Con l’avvento dell’era digitale, la comunicazione è diventata non solo più semplice ed immediata, ma anche un’arma a doppio taglio, troppo spesso difficile da gestire o controllare, dal momento che basta un click per raggiungere in pochi secondi un numero incalcolabile di persone.

Da questo punto di vista, il mondo del web è paragonabile ad una enorme cassa di risonanza, all’interno della quale rimbalzano infinite notizie di ogni genere, a prescindere dalla loro veridicità o meno.

In ragione di ciò, si innescano meccanismi pericolosi nel momento in cui il contenuto delle notizie diffuse è infamante e denigratorio nei confronti di una o più persone.

Il danno subito da questi soggetti, infatti, vittime loro malgrado di condotte diffamatorie a mezzo mass media, è molto grave, in quanto la circolazione dell’offesa è praticamente incontrollabile.

Si tratta di una piaga sociale estremamente attuale, che non dovrebbe essere in alcun modo sottovalutata, soprattutto in ordine alle conseguenze psicologiche sulla vittima, che di fatto subisce violenza.

Procediamo con ordine, in modo da chiarire non solo cosa si debba intendere per diffamazione, ma anche quali siano gli strumenti utilizzabili dalle vittime di questo reato al fine di tutelare la propria immagine e la propria dignità personale, nonché la propria reputazione morale ed eventualmente professionale, oltre che per ottenere il risarcimento dei danni subiti ingiustamente dai cosiddetti ‘leoni da tastiera’.

Cosa si intende per ‘diffamazione’?

La diffamazione è un reato previsto dal codice penale all’art. 595 c.p.c.: «1. Chiunque, fuori dei casi indicati nell'articolo precedente (art. 594 c.p. Ingiuria, ndr), comunicando con più persone, offende l'altrui reputazione, è punito con la reclusione fino a un anno o con la multa fino a euro 1.032. 2. Se l'offesa consiste nell'attribuzione di un fatto determinato, la pena è della reclusione fino a due anni, ovvero della multa fino a euro 2.065. 3. Se l'offesa è recata col mezzo della stampa o con qualsiasi altro mezzo di pubblicità, ovvero in atto pubblico, la pena è della reclusione da sei mesi a tre anni o della multa non inferiore a euro 516. 4. Se l'offesa è recata a un Corpo politico, amministrativo o giudiziario, o ad una sua rappresentanza o ad una autorità costituita in collegio, le pene sono aumentate».

• _ESTRATTO DATI_:
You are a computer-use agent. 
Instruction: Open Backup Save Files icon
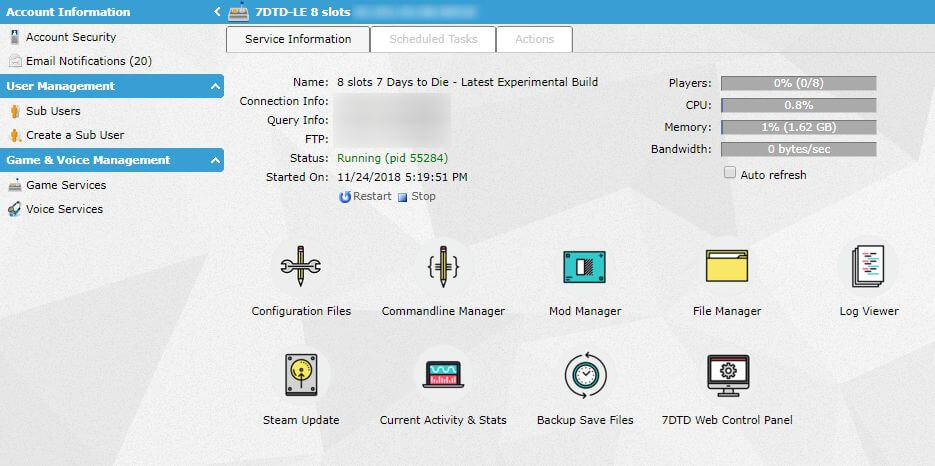coord(585,376)
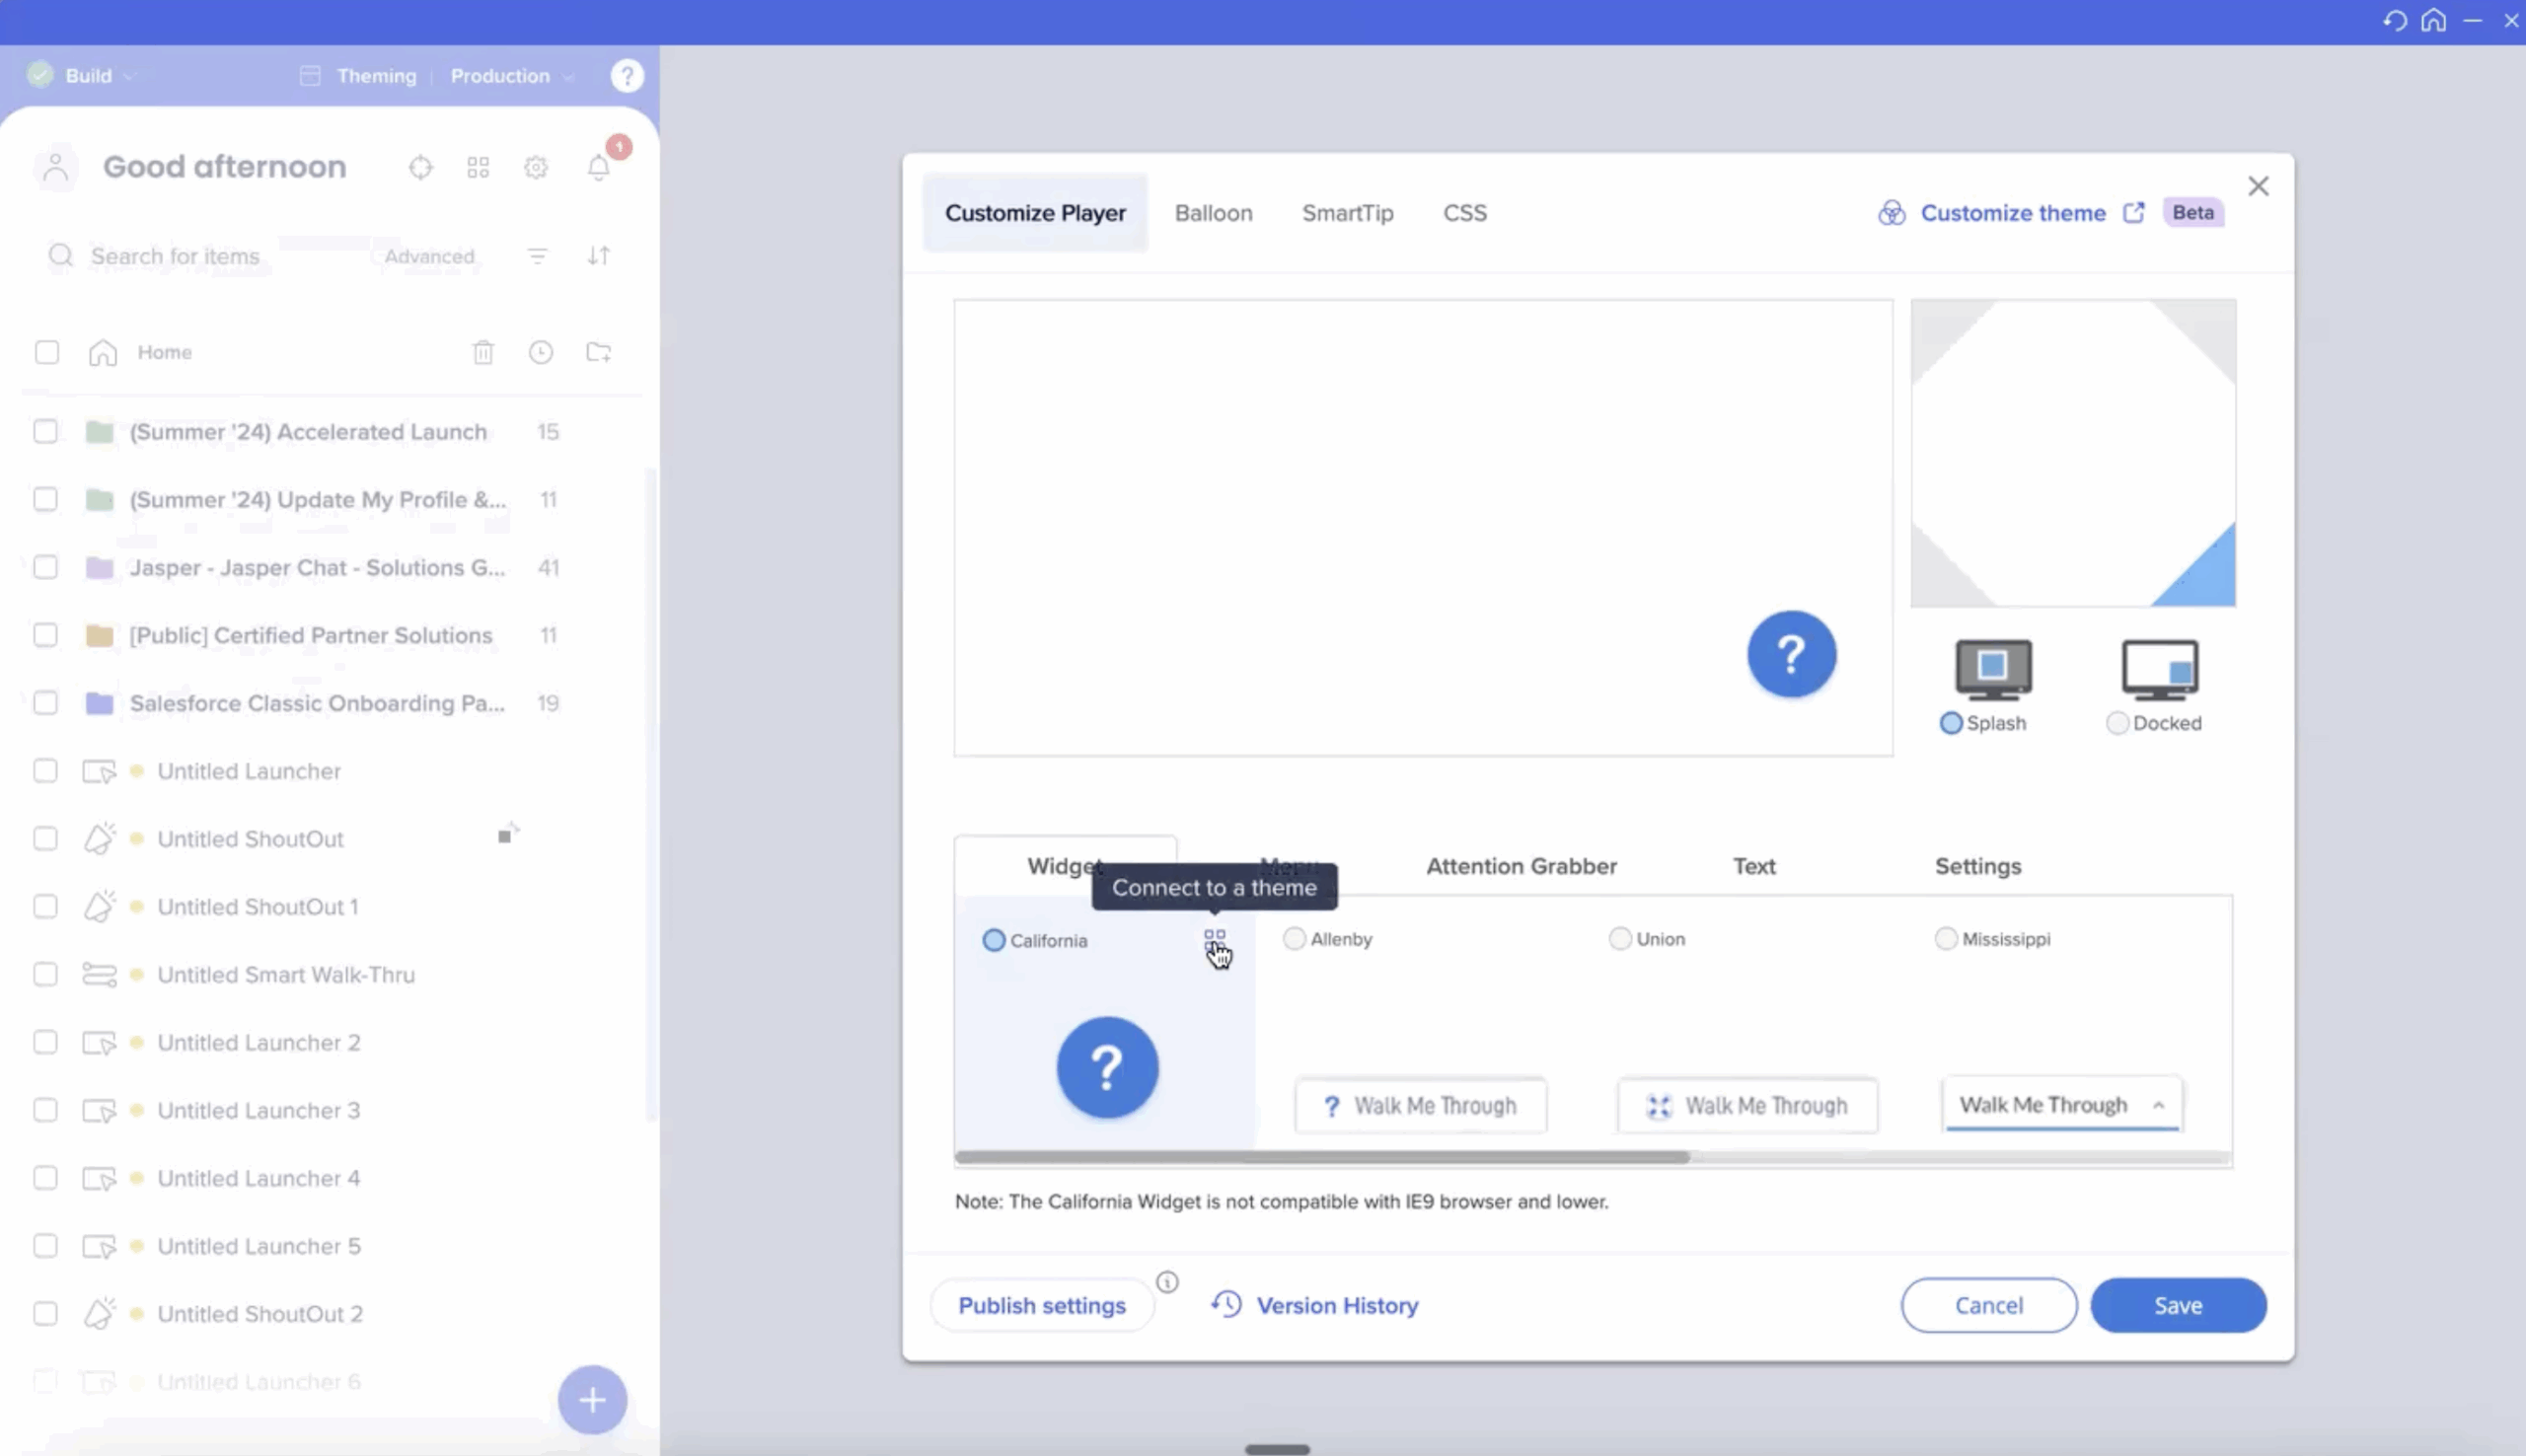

• _ESERCIZIO ASSEGNATO 1_: Riscrivi la parte del brano sulla diffamazione che si apre con le parole contenenti "In ragione di" e si chiude con "o più persone.", sostituendo "pericolosi" con "gravi".
• _ESERCIZIO ASSEGNATO 2_: Secondo il brano sulla diffamazione, quale pena è prevista se l'offesa consiste nell'attribuzione di un fatto determinato?
I dati riportati sopra non sono necessari per lo svolgimento.

• _RISULTATO ESERCIZIO 1_:
In ragione di ciò, si innescano meccanismi gravi nel momento in cui il contenuto delle notizie diffuse è infamante e denigratorio nei confronti di una o più persone.

• _RISULTATO ESERCIZIO 2_: La reclusione fino a due anni, ovvero la multa fino a euro 2.065.